I still don’t see anything wrong with open relationships though. To be more clear, I feel like sometimes people’s childhoods don’t and won’t allow them to be with just one person. But that’s something else that many aren’t ready to talk about… BUT I AM. There are so many people of my generation who have watched their parents lie and cheat and get away with it, so they still think it’s okay even after they reach that point of knowing it’s wrong. They learn what love is, to love then they fall in love only to get married and change nothing about their overall. But again, what they saw makes them believe this is okay until they experience pain that those they took after didn’t and still hasn’t experienced. Instead of simply opening their relationship they’d rather cheat and continuously hurt their partner because only their happiness matters. 

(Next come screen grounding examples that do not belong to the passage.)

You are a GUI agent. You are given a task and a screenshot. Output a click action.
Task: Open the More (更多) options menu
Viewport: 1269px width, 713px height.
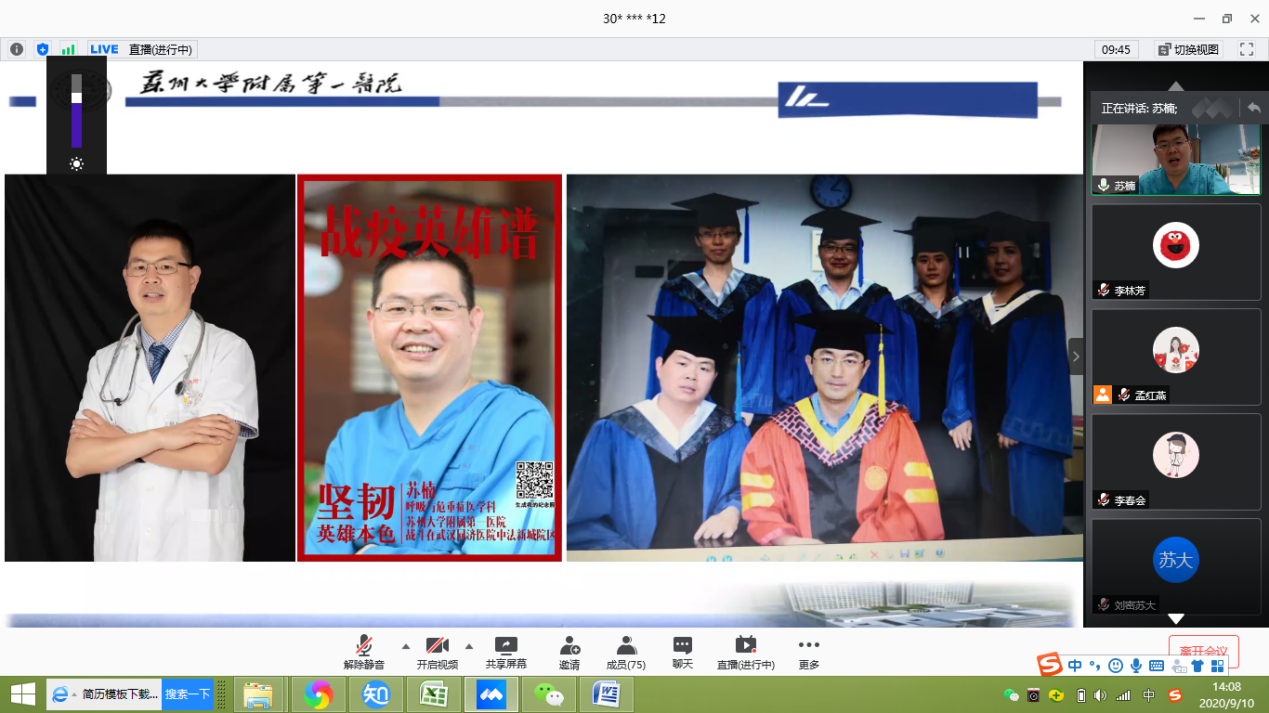[x=808, y=653]
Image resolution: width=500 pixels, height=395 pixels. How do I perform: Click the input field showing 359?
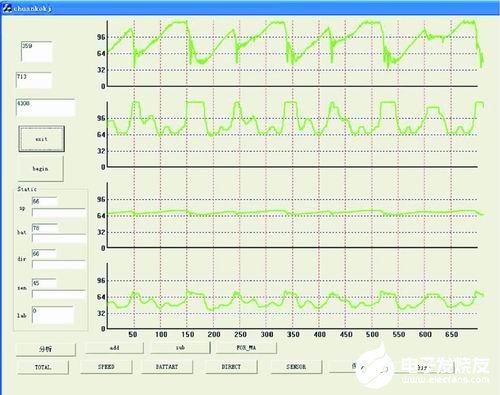click(37, 52)
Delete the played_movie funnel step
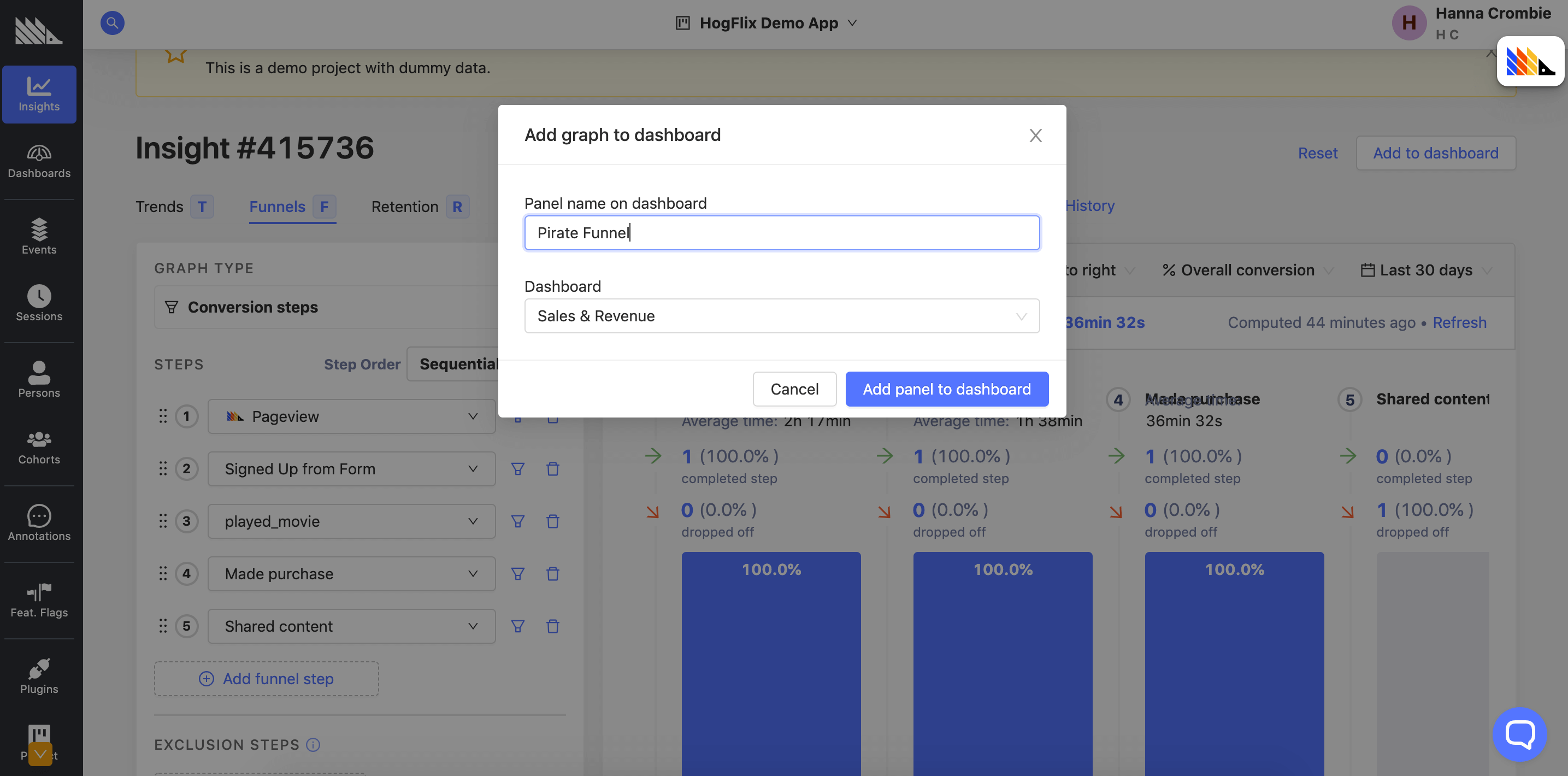1568x776 pixels. coord(552,521)
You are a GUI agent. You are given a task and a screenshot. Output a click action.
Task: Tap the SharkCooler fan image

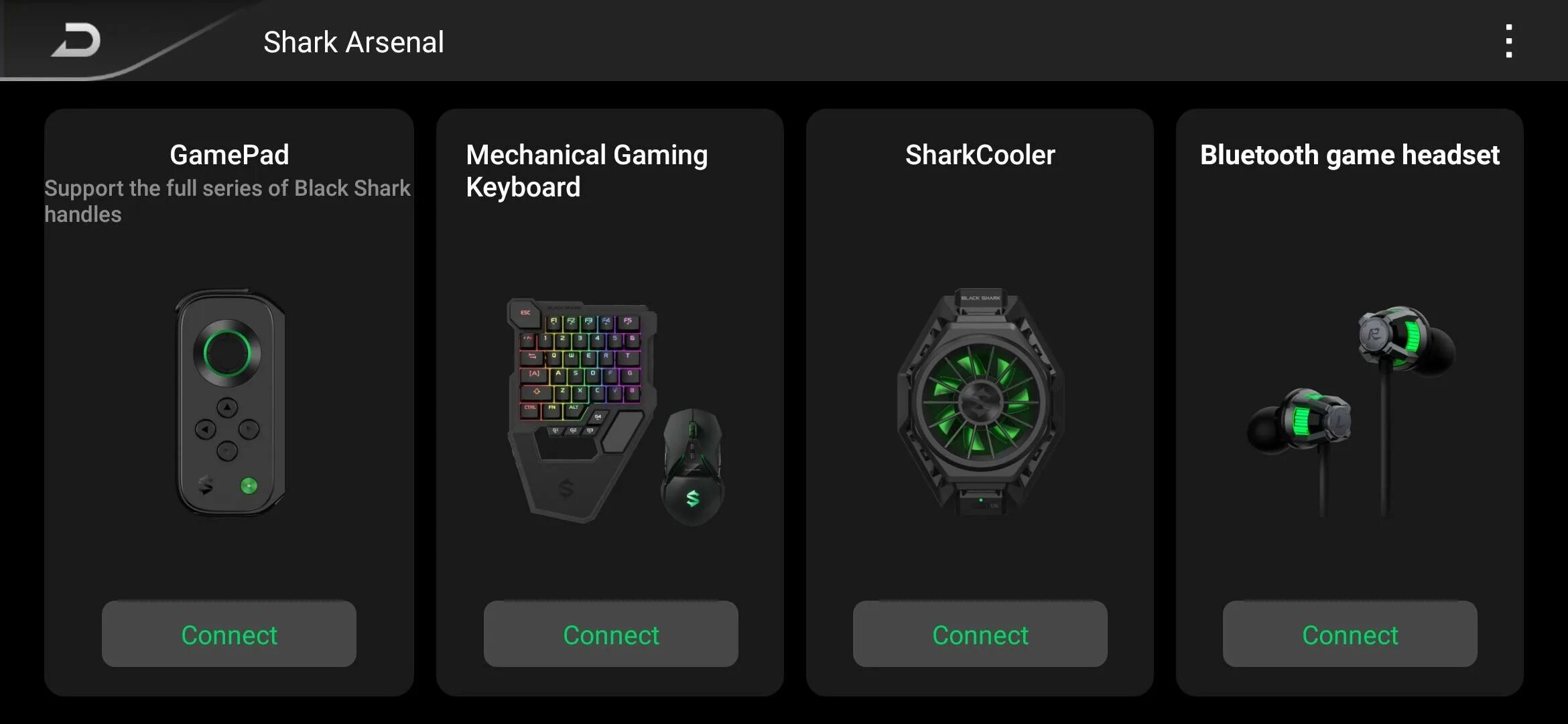tap(980, 402)
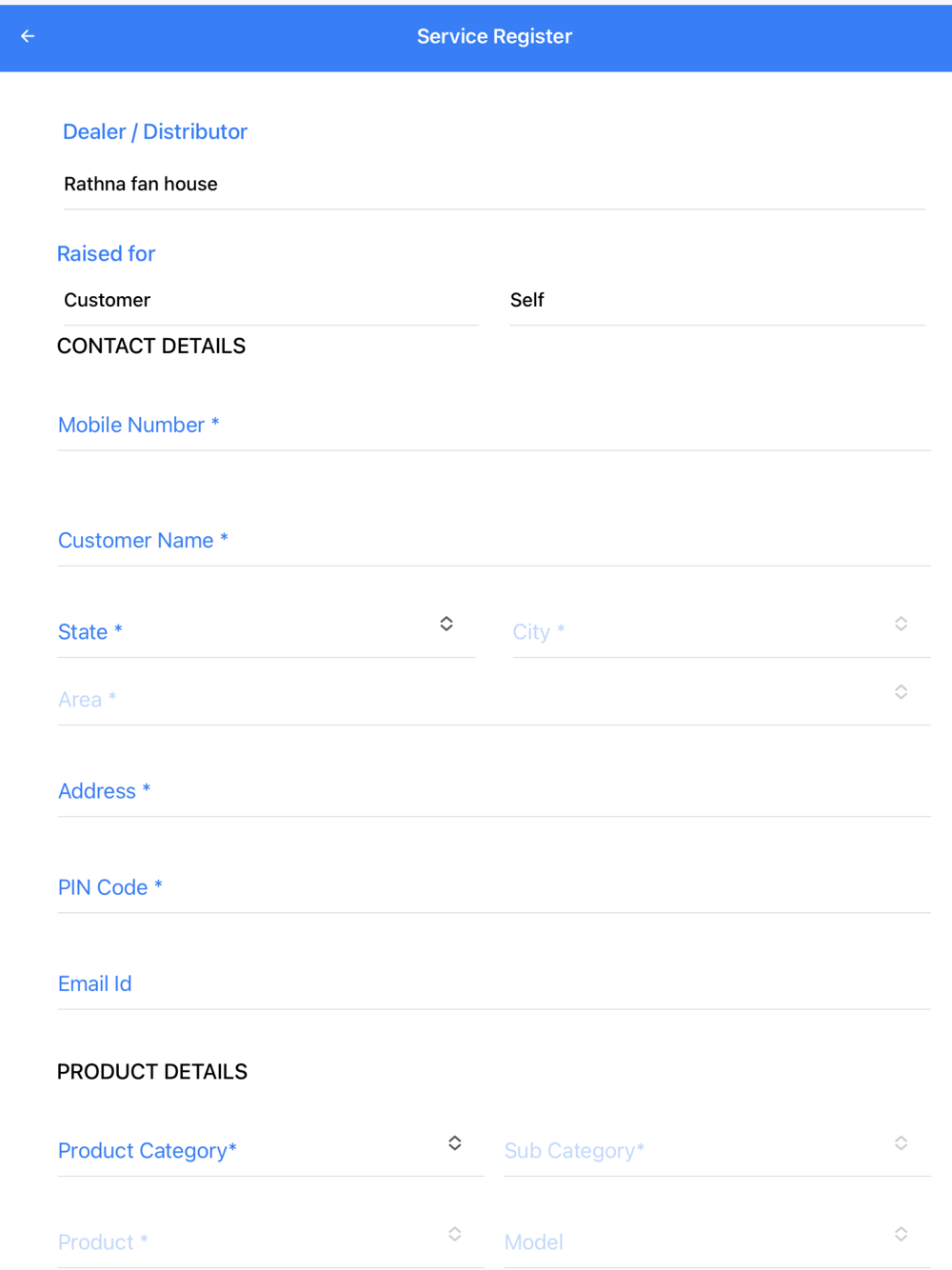The width and height of the screenshot is (952, 1270).
Task: Go back using the arrow icon
Action: (28, 36)
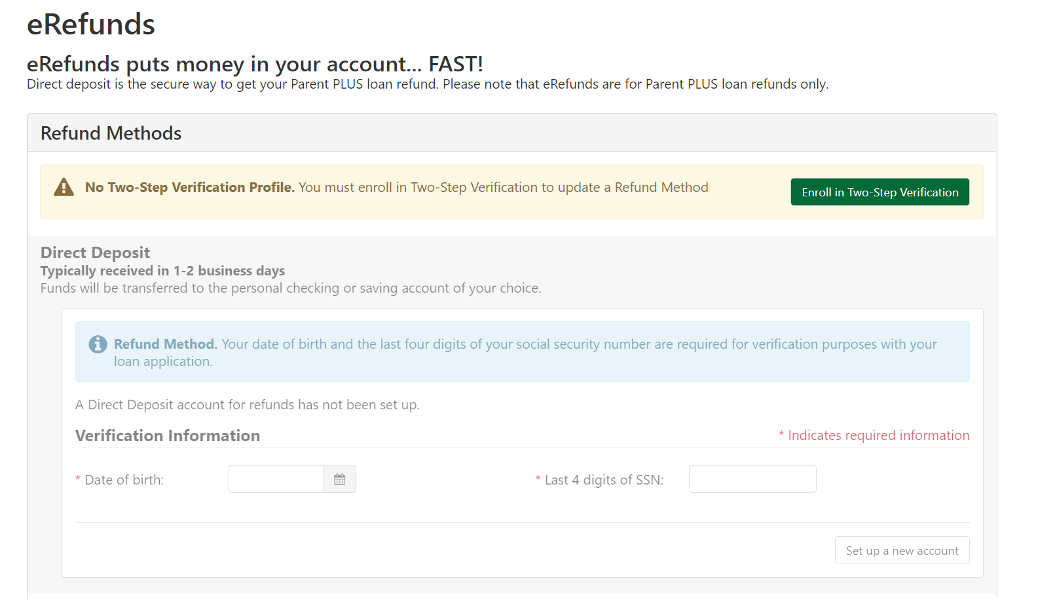Open the date of birth calendar picker
This screenshot has height=600, width=1056.
tap(339, 480)
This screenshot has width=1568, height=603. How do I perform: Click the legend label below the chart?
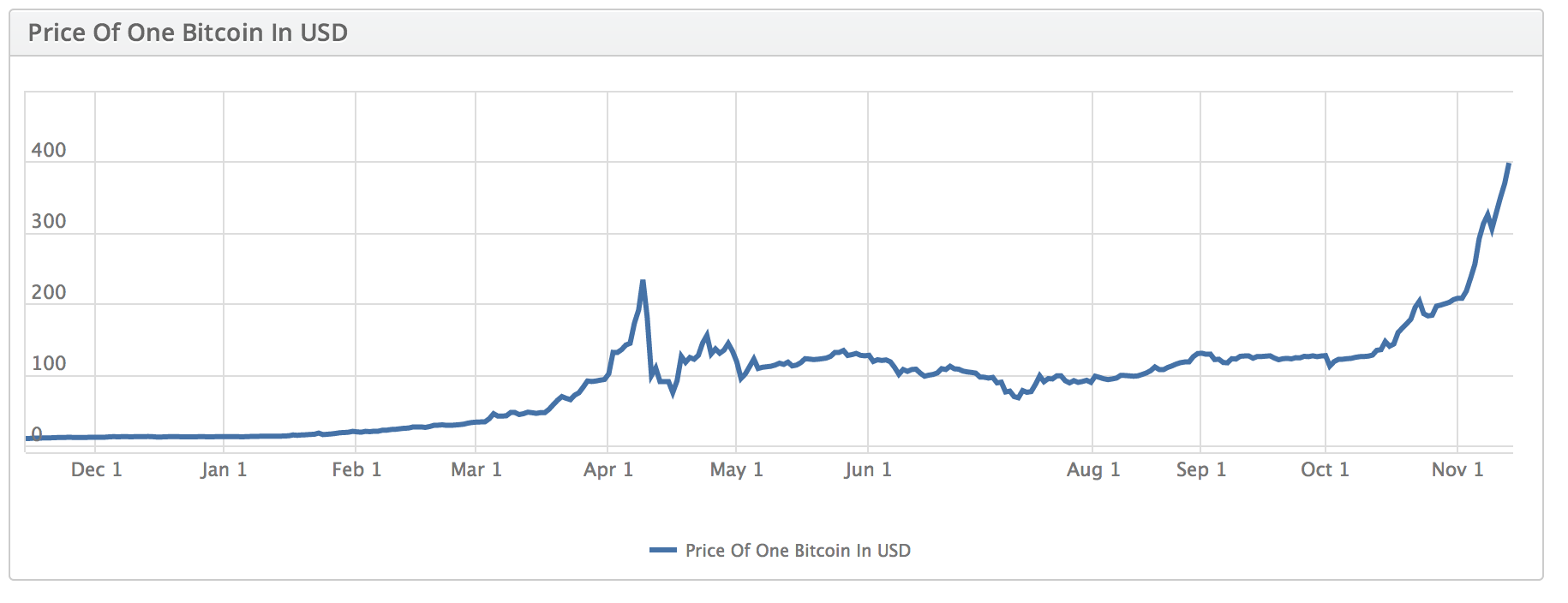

The most interesting part of this interview was the willingness she gave to even educate me just from her experiences. She was honest about jealousy and when things go left and how you shouldn’t make a decision to open your relationship when your relationship is toxic which is something I wholeheartedly agree with because when the mind isn’t clear neither are the intentions. This post isn’t meant to change anyone’s mind or bash traditional marriage. It’s to open people’s eyes about something they know not much or nothing about yet continue to judge. 

2 Comments

  1. electr0hed

    I was married for nearly 20 years. The last 13 of which we were ethically non-monogamous. We separated and divorced over a year ago…not because of that but because of other issues. My non-monogamous experience was mostly positive. However, the level of work that entails is a lot and I decided that I just don’t have it in me right now. Now I’m in a very happy and healthy monogamous relationship again and I don’t miss ethical non-monogamy. But also… I don’t have any regrets and still see non-traditional relationships as a good thing as long as all of the parties involved agree to their terms.